Assembly Of Illumina Paired-End Data With Wide/Bimodal Insert Distributions

1

Entering edit mode

13.0 years ago

Mitchell ▴ 40

Has anyone seen a bimodal (two distinct peaks about ~200bp apart) or very wide insert length distribution (s.d. of ~100 bp) in their paired-end data?

We believe that there is a fault at our sequencing provider, but this data is already 6 months late and have proceeded to try and de novo assemble this data.

We have been using velvet, but setting the insertlen and insertlensd options to auto, or providing these parameters determined from mapping with BWA, results in a large number of N characters in the scaffolded contigs. If we use a very tight insertlen_sd (10% of the mean) we can eliminate if not all of the N characters. However we loose a lot of the data that falls outside of the defined region.

Has anyone tried assembling such data with velvet? Does anyone have any suggestions of things to try? Could someone suggest an assembly program/algorithm that may better handle such mentioned data?
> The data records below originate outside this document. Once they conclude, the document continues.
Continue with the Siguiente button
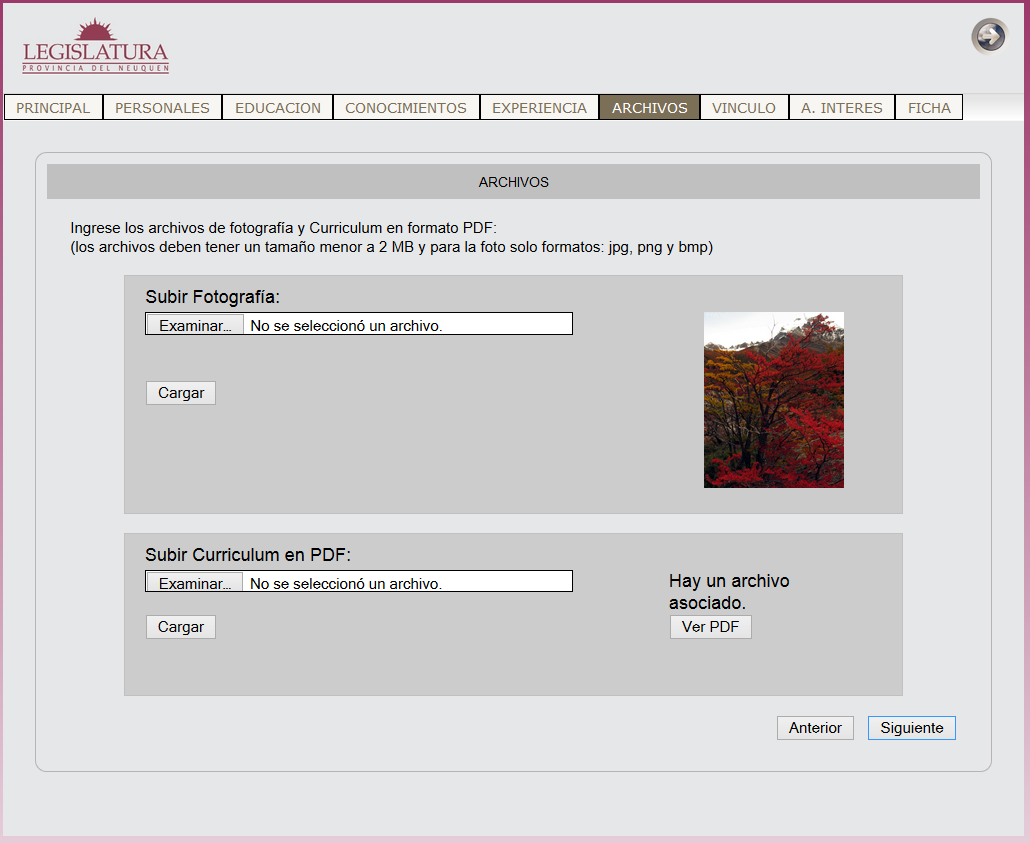 [911, 728]
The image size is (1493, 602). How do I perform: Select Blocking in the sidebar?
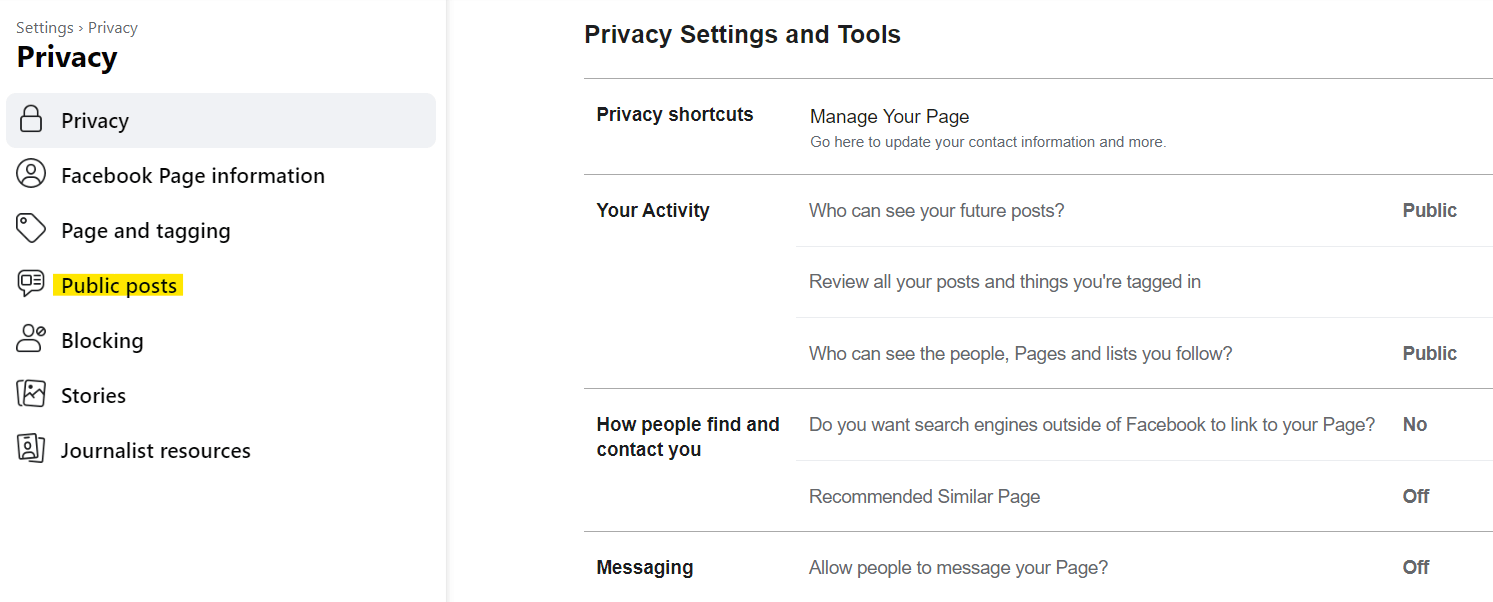click(102, 341)

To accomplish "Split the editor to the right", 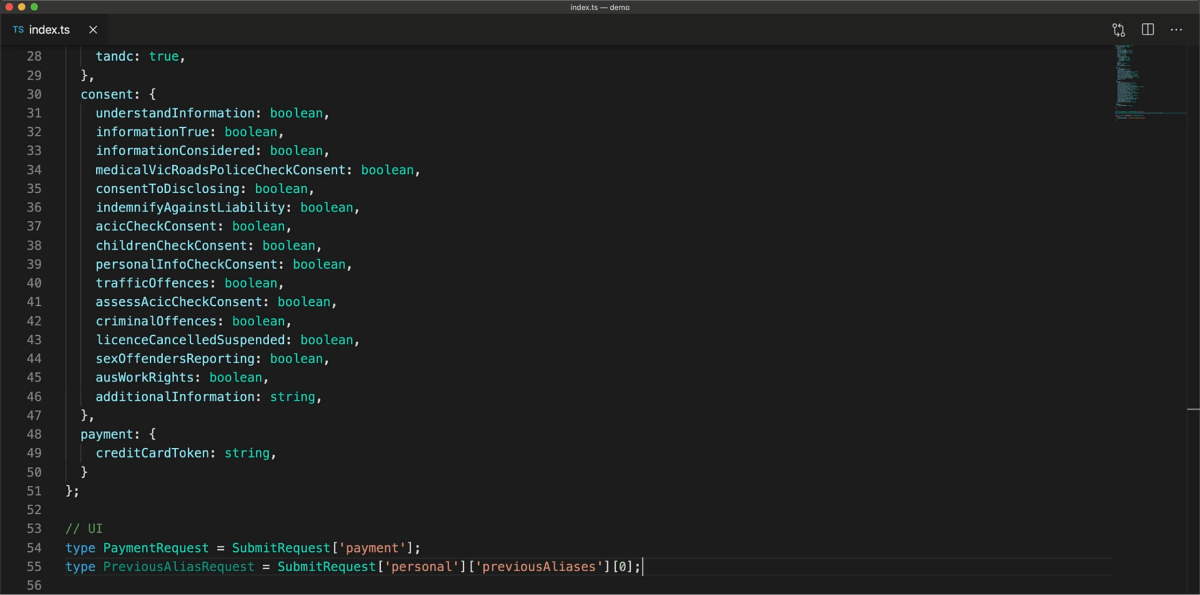I will pyautogui.click(x=1148, y=30).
assembly velvet paired • 3.4k views

ADD COMMENT • link updated 13.0 years ago by Botond Sipos ★ 1.7k • written 13.0 years ago by Mitchell ▴ 40

0

Entering edit mode

Do you have a close or similar reference genome you can use?

ADD REPLY • link 13.0 years ago by Torst ▴ 980

0

Entering edit mode

It sounds like very poor fragment library construction. You should be able to get it re-done for free, however the fact it is so late suggests that probably won't happen.

ADD REPLY • link 13.0 years ago by Torst ▴ 980

0

Entering edit mode

Try just assembling as single end reads "velveth -short" and see what sort of contigs you get. Then align your reads back and plot the insert size distribution.

ADD REPLY • link 13.0 years ago by Torst ▴ 980

0

Entering edit mode

Hi Torst - these come from a variety of bacteria and in some cases we are lucky to have published references. Our latest data seems to be of similar fate which is worrying. I'll see what we get when not considering the paired library information.

ADD REPLY • link 13.0 years ago by Mitchell ▴ 40

score 2 · Answer 1 · 2011-12-02

2

Entering edit mode

12.9 years ago

Botond Sipos ★ 1.7k

Velvet allows for multiple categories of reads (two by default) in order to deal with these situations. Check out the "Using multiple categories" section of the Velvet manual.

ADD COMMENT • link 12.9 years ago by Botond Sipos ★ 1.7k

score 0 · Answer 2 · 2011-11-04

0

Entering edit mode

13.0 years ago

Vitis ★ 2.5k

If the distribution is bimodal, can you try dividing the data to two data sets with two insert sizes, then de novo assemble them separately? I think sam would tell you the predicted insert sizes. You can merge/combine the contigs later. Although we never tried this, we routinely assemble the same reads with different k-mers and merge the assemblies afterwards using CAP or Phrap. Usually it yields better results form a single assembly.